Boeing chief admits fault in Ethiopian crash



The Chief Executive  Officer of the American aircraft  maker Boeing has admitted  that the software that was installed on the Boeing 737 max most probably caused the two recent fatal accidents, one in Indonesia  and the most lost recent  one in Ethiopia  in March.

Muilenburg posted on Twitter saying: “We at Boeing are sorry for the lives lost in the recent 737 accidents and are relentlessly  focussed  on the safety to ensure that this never happens  again.”
Muilenburg’s apology  came shortly after the government of Ethiopia released preliminary findings of an investigation in which they found that the pilots has implemented all the instructions that the aircraft maker had provided but failed to bring the aircraft  into control.

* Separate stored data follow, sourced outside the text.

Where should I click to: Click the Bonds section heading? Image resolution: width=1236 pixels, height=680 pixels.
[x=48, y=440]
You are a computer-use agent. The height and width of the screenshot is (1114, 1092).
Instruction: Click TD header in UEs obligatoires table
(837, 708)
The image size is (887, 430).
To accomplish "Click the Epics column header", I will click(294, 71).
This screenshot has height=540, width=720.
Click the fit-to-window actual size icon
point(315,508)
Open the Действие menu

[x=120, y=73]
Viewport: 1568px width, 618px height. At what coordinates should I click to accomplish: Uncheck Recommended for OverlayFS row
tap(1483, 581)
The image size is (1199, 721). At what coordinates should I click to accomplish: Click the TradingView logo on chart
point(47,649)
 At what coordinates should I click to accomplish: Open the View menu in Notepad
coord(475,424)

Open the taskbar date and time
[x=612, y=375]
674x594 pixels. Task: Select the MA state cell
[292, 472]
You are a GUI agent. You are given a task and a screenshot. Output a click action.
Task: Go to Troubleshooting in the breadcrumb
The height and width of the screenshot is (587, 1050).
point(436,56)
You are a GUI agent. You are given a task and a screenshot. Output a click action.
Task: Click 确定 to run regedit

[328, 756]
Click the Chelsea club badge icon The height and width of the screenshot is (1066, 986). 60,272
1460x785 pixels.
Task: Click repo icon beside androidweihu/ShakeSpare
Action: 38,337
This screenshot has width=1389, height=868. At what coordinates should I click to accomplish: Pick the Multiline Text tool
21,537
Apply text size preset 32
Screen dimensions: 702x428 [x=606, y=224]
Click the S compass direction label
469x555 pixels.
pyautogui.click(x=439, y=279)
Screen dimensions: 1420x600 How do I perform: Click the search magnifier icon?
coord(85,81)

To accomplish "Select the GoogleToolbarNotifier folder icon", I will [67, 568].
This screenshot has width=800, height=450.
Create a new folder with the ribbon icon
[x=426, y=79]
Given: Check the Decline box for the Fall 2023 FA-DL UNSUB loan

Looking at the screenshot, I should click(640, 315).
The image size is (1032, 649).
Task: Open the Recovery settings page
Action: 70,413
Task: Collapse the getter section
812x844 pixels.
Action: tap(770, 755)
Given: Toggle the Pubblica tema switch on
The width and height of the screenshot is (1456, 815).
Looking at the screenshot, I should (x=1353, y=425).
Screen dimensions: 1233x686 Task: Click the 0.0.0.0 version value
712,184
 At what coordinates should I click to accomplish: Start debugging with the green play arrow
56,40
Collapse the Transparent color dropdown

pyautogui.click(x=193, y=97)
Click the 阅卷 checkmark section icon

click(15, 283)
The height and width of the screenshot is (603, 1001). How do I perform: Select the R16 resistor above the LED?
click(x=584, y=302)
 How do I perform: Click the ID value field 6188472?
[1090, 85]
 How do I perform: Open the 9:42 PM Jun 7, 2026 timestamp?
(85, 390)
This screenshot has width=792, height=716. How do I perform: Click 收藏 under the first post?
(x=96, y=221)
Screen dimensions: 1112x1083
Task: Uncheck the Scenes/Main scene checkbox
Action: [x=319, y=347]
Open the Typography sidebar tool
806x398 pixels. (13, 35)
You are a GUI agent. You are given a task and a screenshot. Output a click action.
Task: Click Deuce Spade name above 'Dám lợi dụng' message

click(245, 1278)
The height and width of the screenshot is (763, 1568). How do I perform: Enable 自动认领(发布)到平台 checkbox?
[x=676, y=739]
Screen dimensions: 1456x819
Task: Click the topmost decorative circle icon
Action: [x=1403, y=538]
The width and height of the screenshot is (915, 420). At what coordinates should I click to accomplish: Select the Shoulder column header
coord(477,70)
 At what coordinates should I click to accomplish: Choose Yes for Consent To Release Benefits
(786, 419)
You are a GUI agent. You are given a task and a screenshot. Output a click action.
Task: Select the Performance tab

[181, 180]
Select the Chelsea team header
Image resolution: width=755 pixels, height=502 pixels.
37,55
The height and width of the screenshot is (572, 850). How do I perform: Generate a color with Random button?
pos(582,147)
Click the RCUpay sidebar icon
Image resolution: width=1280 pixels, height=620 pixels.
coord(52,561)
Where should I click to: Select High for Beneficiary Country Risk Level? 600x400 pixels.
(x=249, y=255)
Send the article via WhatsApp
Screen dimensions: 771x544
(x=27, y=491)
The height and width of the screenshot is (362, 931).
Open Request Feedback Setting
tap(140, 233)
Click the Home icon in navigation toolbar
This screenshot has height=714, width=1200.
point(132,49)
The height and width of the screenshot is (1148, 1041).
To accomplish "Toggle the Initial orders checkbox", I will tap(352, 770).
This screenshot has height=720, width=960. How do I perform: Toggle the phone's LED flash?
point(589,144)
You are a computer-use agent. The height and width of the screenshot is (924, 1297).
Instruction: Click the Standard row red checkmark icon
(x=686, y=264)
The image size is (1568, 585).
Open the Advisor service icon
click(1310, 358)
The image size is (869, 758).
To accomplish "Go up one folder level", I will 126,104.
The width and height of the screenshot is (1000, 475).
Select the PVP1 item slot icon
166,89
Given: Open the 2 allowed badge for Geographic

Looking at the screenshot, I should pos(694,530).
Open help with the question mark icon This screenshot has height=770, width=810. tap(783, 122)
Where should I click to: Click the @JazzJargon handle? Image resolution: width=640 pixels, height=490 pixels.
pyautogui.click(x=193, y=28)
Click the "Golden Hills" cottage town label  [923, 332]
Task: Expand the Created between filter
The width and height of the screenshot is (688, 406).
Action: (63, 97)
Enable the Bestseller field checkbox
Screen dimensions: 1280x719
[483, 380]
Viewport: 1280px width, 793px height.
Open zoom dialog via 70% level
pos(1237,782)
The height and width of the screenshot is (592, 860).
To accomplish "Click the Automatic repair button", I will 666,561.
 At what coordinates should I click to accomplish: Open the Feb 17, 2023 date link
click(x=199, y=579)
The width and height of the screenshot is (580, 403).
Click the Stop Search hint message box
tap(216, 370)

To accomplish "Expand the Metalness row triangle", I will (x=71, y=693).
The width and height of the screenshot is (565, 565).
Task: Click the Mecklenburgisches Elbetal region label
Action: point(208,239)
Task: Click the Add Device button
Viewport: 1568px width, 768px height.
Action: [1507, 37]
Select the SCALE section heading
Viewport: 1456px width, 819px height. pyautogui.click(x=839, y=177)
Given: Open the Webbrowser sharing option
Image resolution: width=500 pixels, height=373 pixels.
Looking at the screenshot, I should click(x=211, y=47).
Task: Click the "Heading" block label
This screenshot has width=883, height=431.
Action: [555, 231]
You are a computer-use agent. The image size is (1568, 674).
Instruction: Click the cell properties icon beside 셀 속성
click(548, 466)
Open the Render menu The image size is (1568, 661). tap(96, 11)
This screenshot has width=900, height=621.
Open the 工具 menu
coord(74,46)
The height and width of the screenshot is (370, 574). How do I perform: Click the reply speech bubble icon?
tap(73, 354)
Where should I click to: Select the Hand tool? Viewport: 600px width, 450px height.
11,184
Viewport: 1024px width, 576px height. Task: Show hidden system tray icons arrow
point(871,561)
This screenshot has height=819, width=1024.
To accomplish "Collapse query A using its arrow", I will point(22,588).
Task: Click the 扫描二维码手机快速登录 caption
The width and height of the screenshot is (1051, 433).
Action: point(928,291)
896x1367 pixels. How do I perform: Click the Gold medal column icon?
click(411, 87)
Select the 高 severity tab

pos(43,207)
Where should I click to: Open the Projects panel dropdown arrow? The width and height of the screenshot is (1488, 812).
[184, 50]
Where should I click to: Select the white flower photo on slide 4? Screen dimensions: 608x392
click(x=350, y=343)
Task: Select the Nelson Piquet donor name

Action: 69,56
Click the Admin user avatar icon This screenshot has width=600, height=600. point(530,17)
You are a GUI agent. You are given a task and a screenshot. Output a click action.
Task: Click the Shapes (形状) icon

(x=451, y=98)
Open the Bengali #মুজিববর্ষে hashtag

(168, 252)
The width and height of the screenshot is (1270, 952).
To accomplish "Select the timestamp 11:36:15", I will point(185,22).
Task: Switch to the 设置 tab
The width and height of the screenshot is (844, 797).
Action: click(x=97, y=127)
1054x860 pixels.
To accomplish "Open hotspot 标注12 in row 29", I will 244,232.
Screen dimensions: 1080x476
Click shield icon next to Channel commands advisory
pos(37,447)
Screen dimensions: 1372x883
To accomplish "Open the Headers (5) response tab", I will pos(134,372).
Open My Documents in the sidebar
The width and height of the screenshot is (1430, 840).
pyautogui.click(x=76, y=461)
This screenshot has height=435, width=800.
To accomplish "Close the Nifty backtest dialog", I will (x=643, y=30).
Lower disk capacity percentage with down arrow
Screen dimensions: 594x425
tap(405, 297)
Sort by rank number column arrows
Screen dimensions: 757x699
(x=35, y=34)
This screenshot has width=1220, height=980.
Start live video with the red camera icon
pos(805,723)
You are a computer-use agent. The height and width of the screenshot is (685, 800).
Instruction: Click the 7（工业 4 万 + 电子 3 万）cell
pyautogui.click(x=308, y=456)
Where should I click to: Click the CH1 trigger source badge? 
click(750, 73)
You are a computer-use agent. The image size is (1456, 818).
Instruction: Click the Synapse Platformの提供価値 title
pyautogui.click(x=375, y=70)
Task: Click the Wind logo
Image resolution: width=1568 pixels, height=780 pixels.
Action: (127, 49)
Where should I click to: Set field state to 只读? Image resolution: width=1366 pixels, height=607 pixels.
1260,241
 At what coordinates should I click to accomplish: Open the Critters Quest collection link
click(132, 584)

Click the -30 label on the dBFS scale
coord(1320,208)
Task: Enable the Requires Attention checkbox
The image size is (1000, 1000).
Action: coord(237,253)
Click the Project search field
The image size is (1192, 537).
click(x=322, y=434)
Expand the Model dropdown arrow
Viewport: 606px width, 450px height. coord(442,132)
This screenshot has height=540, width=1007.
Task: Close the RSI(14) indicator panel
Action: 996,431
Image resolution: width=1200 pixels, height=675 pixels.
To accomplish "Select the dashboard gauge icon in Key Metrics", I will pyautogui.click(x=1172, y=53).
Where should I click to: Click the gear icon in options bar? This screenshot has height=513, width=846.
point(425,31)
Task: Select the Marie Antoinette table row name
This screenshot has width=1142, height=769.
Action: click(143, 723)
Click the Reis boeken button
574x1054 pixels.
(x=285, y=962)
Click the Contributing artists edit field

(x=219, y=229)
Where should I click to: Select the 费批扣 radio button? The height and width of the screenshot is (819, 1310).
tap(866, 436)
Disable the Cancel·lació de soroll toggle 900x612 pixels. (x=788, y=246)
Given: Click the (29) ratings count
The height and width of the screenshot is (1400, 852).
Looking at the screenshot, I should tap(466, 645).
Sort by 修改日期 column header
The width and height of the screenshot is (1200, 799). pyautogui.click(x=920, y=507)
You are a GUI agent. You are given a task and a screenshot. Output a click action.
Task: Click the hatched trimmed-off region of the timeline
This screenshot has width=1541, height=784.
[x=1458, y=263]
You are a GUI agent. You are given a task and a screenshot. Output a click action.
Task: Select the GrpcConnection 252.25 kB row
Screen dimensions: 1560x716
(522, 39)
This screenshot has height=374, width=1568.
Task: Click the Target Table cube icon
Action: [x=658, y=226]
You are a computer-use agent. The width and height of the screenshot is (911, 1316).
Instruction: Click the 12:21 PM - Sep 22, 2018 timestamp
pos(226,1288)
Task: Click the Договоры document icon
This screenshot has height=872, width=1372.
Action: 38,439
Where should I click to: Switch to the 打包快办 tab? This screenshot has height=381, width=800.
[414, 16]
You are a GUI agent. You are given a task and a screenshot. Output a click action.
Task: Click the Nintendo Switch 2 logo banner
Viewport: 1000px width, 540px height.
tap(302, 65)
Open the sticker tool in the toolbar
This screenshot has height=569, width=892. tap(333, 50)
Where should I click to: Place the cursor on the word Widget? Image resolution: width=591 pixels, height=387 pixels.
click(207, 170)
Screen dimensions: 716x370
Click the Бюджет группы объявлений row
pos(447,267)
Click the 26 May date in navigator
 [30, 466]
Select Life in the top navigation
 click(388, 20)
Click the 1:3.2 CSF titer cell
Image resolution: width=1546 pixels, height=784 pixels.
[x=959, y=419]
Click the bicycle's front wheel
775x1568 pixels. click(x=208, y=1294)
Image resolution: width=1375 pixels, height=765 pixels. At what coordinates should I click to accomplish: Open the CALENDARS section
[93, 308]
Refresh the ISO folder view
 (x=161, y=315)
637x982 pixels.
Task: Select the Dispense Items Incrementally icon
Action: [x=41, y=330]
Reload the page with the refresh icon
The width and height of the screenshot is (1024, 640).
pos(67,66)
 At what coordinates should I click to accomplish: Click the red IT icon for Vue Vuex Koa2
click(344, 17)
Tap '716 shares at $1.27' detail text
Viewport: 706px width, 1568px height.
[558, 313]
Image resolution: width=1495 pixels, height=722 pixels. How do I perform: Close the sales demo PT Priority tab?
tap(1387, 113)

The findings, released Thursday by the Ethiopian  transport minister Dagmawit Moges, shows that the pilots on the Ethiopian Airlines flight initially followed the prescribed procedures after the anti-stall system malfunctioned. They shut off the electricity that allows the automated software to push the plane’s nose down and took manual control of the jet. They then tried to right the plane, with the captain telling his co-pilot three times to “pull up.”

But the pilots  could not regain control of the aircraft. The aircraft continued its nosedive and in four minutes it had crashed killing all 157 people on board.

The findings are a huge  indictment  for the American aircraft maker. Already the Ethiopian government has revealed it plans to press for damages from boing. But this will only be a fraction of the anticipated suits for damages the company is likely  to suffer from relatives of the more than 300 people that perished in both accidents.